**Ziel**.
Gib den Text über Israels Waffenlieferungen an Aserbaidschan vollständig und Wort für Wort wieder.

Armenien wirft Israel vor, Aserbaidschan massiv aufgerüstet und damit indirekt den Angriff auf Berg Karabach Anfang April mitprovoziert zu haben.

Zu den verheerendsten Militärschlägen während des aserbaidschanisch armenischen Viertagekrieges mit mehreren Hunderten von Toten um die Enklave Berg Karabach Anfang April gehörte ein Angriff einer aserbaidschanischen Superdrohne, die in einem Bus mindestens sieben Armenier tötete. Die intelligente Drohne, die sich ihr Ziel selbst sucht und sich in dieses einrammt, stammte aus israelischer Produktion. Es war bekannt, dass Israel solche Waffen an Aserbaidschan lieferte, Israel wusste auch dass sich beide Länder seit ihrer Unabhängigkeit 1991 in einem Krieg befinden, der lediglich 1994 durch einen Waffenstillstand auf Eis gelegt wurde. Im armenischen Außenministerium erklärte der Sprecher des Außenministers, Tigran Balayan, dieser Zeitung: „Ein Waffen exportierender Staat hat die Pflicht zu kontrollieren, wie der Waffen importierende Staat diese einsetzt. Wenn er diese gegen Zivilisten wie Kinder, alte Menschen, Schulen, Kindergärten oder andere zivile Infrastruktur einsetzt, hat der Waffen exportierende Staat die Pflicht den Waffenhandel sofort einzustellen, wenn er sich als verantwortliches Mitglied der Völkerfamilie versteht.

**Bereitgestelltes Material**.
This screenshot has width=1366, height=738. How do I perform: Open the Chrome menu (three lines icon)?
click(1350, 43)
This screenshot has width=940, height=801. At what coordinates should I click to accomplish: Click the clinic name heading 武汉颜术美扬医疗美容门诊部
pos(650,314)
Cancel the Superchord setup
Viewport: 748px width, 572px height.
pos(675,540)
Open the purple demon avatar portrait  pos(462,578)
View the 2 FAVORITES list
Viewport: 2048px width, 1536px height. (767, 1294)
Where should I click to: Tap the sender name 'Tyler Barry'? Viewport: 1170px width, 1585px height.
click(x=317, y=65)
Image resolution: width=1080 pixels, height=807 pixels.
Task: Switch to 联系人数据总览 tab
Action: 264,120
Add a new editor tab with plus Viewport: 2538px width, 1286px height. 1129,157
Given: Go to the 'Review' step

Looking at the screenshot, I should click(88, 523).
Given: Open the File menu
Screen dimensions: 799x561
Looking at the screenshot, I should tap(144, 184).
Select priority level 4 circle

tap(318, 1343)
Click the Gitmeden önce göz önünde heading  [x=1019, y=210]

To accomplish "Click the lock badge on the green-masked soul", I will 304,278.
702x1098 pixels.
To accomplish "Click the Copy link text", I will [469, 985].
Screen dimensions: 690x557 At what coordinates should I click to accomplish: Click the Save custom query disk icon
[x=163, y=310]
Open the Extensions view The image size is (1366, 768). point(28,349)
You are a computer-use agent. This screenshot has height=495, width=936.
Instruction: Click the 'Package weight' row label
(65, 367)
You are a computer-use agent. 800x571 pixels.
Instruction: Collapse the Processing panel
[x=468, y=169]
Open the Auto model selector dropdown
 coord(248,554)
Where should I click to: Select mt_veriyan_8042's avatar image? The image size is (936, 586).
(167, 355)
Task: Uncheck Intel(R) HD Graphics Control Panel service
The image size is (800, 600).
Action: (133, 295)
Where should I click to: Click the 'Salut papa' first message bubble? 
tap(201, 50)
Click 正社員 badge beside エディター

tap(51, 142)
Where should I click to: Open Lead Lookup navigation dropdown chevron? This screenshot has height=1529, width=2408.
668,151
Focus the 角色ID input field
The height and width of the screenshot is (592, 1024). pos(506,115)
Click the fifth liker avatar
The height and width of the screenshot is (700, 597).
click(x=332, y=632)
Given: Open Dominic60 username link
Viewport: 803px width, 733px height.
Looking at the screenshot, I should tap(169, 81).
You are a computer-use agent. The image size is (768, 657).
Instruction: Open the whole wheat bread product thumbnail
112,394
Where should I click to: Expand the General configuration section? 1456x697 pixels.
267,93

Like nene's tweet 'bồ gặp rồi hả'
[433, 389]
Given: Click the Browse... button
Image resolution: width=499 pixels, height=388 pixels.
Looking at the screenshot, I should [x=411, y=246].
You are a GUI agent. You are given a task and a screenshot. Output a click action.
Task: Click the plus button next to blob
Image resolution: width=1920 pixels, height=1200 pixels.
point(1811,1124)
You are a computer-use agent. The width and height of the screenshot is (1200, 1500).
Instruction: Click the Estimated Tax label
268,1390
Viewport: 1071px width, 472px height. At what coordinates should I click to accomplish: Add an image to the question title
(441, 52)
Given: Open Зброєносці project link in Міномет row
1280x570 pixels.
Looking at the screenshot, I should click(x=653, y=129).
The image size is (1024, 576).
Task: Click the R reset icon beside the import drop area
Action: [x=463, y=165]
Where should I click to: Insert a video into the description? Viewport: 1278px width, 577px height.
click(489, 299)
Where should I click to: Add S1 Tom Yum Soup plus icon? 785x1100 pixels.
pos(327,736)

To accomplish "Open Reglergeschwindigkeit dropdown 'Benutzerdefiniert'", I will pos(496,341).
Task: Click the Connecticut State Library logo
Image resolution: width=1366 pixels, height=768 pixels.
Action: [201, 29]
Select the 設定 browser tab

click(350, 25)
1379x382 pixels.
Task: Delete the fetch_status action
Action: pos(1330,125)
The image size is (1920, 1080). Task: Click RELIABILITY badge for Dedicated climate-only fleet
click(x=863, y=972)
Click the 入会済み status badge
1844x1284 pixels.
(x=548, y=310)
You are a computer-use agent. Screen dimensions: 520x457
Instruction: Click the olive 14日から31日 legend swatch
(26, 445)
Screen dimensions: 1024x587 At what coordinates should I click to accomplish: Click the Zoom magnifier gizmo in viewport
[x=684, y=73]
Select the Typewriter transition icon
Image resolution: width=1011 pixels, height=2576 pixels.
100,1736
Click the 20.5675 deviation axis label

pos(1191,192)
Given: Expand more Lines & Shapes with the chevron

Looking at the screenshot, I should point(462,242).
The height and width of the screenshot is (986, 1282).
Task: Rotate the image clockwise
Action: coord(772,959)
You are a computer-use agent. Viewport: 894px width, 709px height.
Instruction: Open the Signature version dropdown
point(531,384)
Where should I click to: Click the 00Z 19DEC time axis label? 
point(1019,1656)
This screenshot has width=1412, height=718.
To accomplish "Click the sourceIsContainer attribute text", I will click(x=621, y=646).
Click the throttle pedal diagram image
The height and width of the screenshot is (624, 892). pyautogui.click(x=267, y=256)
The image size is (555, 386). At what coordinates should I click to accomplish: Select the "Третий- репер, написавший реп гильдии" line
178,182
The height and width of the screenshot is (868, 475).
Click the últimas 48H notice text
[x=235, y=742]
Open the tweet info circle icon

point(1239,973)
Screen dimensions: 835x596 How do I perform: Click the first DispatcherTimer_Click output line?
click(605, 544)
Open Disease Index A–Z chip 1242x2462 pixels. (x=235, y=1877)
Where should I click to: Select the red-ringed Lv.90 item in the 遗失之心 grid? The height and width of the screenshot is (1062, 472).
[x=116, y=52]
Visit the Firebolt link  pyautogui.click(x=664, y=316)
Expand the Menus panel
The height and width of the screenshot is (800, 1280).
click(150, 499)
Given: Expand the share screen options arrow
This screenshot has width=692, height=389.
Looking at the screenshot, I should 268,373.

**Bearbeitete Aufgabe**.
Armenien wirft Israel vor, Aserbaidschan massiv aufgerüstet und damit indirekt den Angriff auf Berg Karabach Anfang April mitprovoziert zu haben.

Zu den verheerendsten Militärschlägen während des aserbaidschanisch armenischen Viertagekrieges mit mehreren Hunderten von Toten um die Enklave Berg Karabach Anfang April gehörte ein Angriff einer aserbaidschanischen Superdrohne, die in einem Bus mindestens sieben Armenier tötete. Die intelligente Drohne, die sich ihr Ziel selbst sucht und sich in dieses einrammt, stammte aus israelischer Produktion. Es war bekannt, dass Israel solche Waffen an Aserbaidschan lieferte, Israel wusste auch dass sich beide Länder seit ihrer Unabhängigkeit 1991 in einem Krieg befinden, der lediglich 1994 durch einen Waffenstillstand auf Eis gelegt wurde. Im armenischen Außenministerium erklärte der Sprecher des Außenministers, Tigran Balayan, dieser Zeitung: „Ein Waffen exportierender Staat hat die Pflicht zu kontrollieren, wie der Waffen importierende Staat diese einsetzt. Wenn er diese gegen Zivilisten wie Kinder, alte Menschen, Schulen, Kindergärten oder andere zivile Infrastruktur einsetzt, hat der Waffen exportierende Staat die Pflicht den Waffenhandel sofort einzustellen, wenn er sich als verantwortliches Mitglied der Völkerfamilie versteht.